How can we be sure that the nation’s 58 million students receive the best education possible? How do we know how well institutions are meeting the academic requirements and fiduciary responsibilities that are crucially important to policymakers and the public? What do schools need to know about their own operations that can help them achieve the results that we expect and continuously get better?
These questions are the focus of two different approaches—accountability and accreditation— that ought to work together in more mutually reinforcing ways to improve student and school performance.
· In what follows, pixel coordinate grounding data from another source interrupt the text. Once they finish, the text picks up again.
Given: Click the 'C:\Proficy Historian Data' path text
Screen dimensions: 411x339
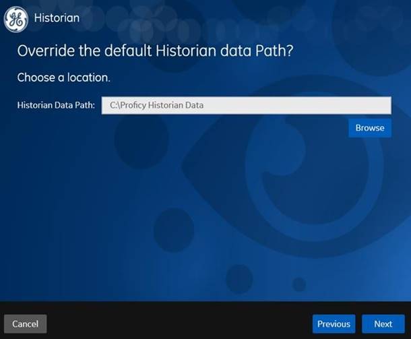Looking at the screenshot, I should pos(156,105).
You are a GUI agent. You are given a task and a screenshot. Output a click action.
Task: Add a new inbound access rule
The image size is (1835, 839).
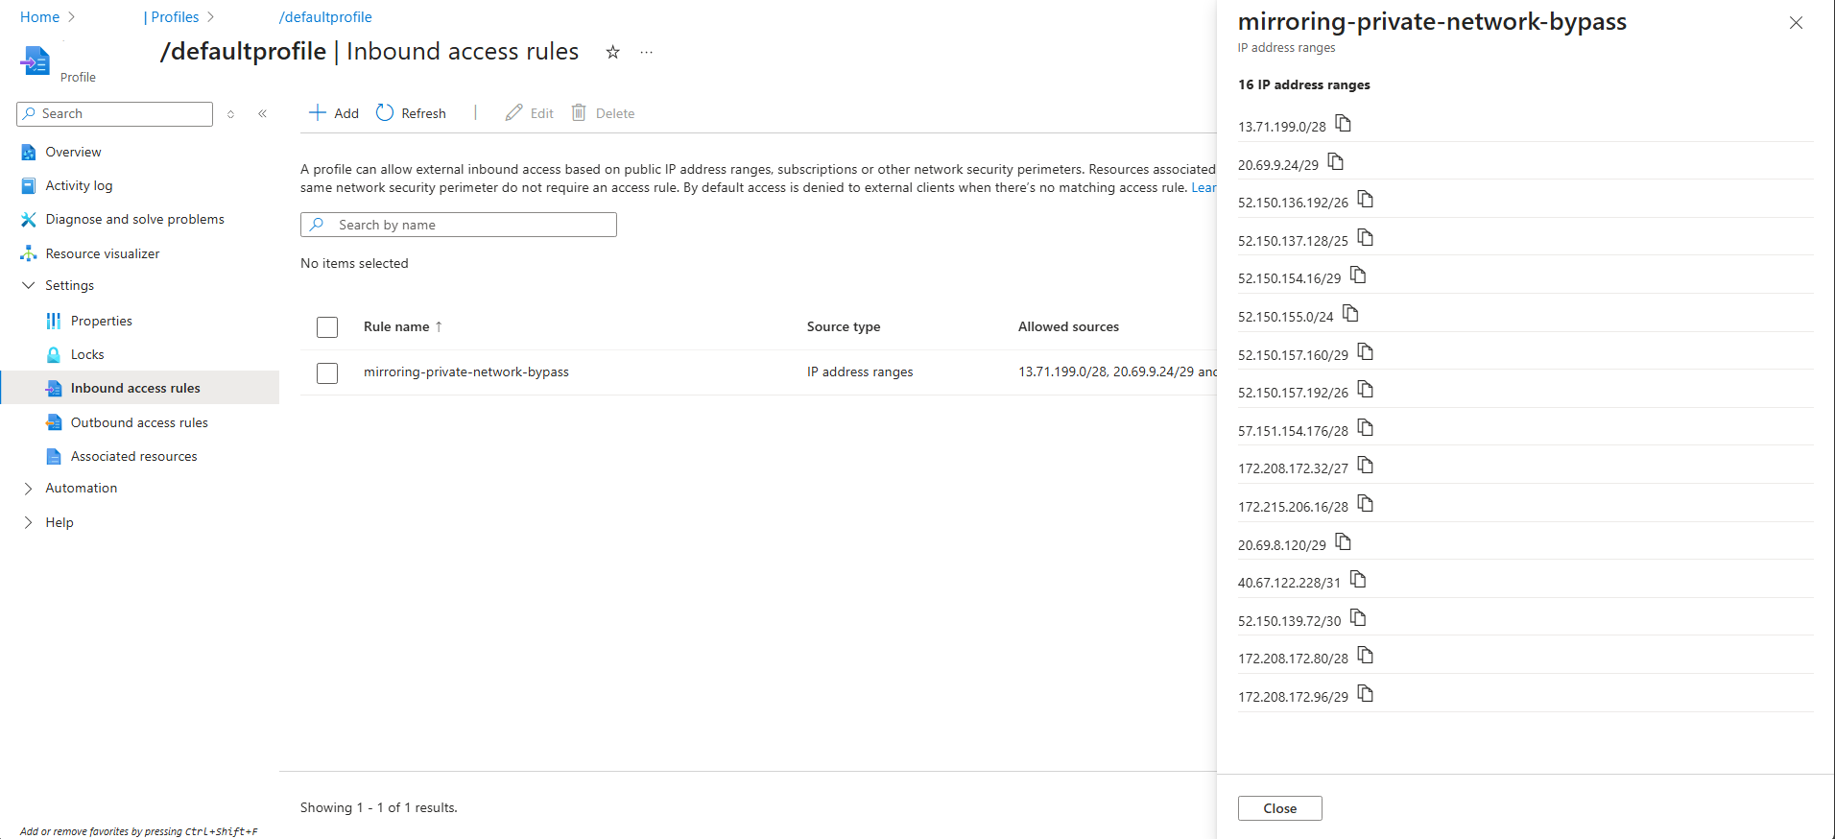click(333, 113)
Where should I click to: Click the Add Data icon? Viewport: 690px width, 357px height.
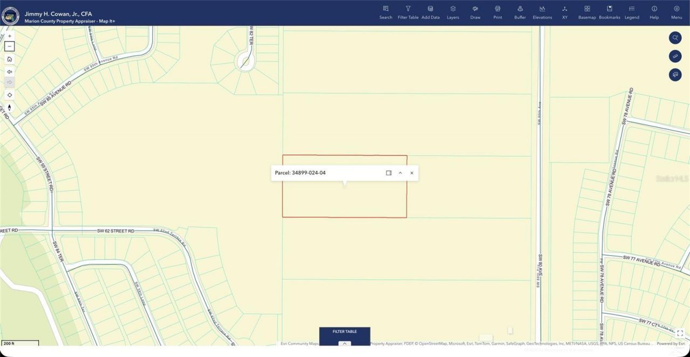(430, 12)

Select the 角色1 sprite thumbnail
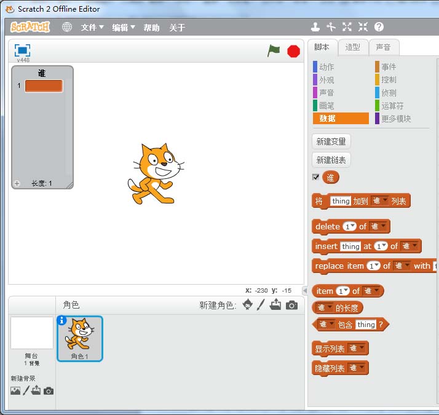click(80, 338)
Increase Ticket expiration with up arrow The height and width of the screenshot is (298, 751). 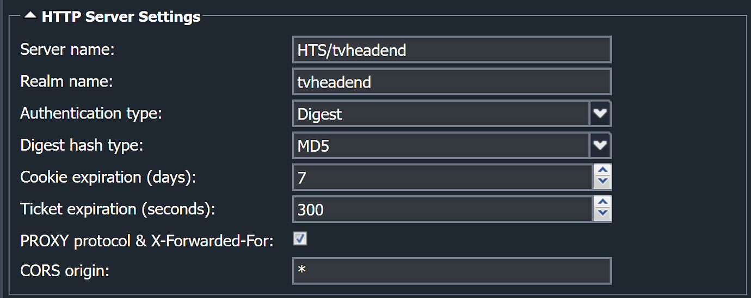click(602, 202)
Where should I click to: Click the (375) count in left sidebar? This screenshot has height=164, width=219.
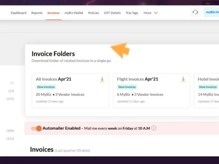pyautogui.click(x=10, y=99)
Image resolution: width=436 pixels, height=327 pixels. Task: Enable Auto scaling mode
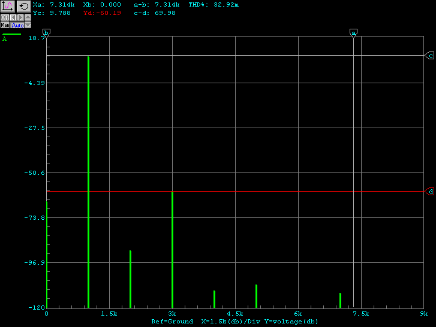(x=17, y=25)
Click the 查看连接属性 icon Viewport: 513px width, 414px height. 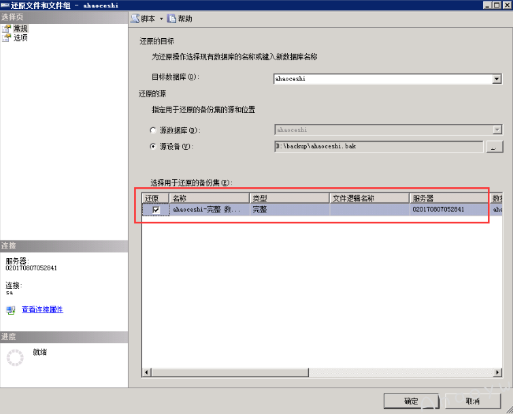click(10, 309)
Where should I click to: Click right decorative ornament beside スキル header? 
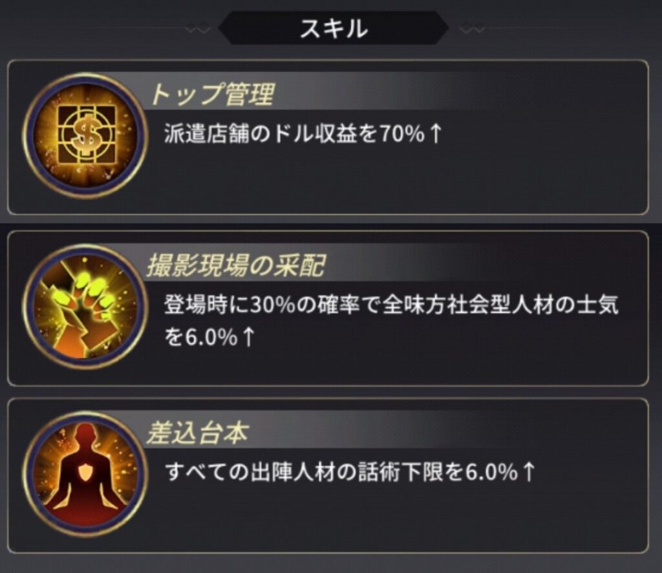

1. State accountability systems. State education accountability systems are federally mandated, state-determined efforts to set goals for performance that measure, rate, and rank schools on indicators of school quality and student success. Traditionally, states have monitored primarily student success on standardized tests, which takes the temperature of performance at a particular point in time, and fiscal accountability. Today’s state accountability systems, established as part of the Every Student Succeeds Act, Inform parents, advocates, and the community about how well schools are performing on a range of measures, such as chronic absenteeism college and career readiness and school climate, They provide important data to determine how to use resources more effectively, identify under-performing schools that need more support as well as those with programs and practices resulting in high performance or progress that can be used as model practice.
2. Regional K-12 accreditation. Regional K-12 accreditation is a private, not-for-profit system of voluntary self-regulation by the education profession to help improve practice and results. It is a rigorous multi-year process in which school and district leaders work with teams of peer reviewers to demonstrate that their schools meet or exceed standards set by the profession, based on research about what helps improve school and student performance. Four regional accreditors—including the New England, Middle States, and Western Associations of Schools and Cognia (which historically has accredited schools primarily in the Southern, Northwestern, and North central regions) oversee the process.
Incorporating a voluntary regional accreditation process, specifically one with third-party review within a continuous improvement framework, picks up where accountability leaves off. Accreditation identifies what takes place in the school that leads to its results. It evaluates how well schools and school districts perform, where they fall short, and how they can routinely become more successful in the future.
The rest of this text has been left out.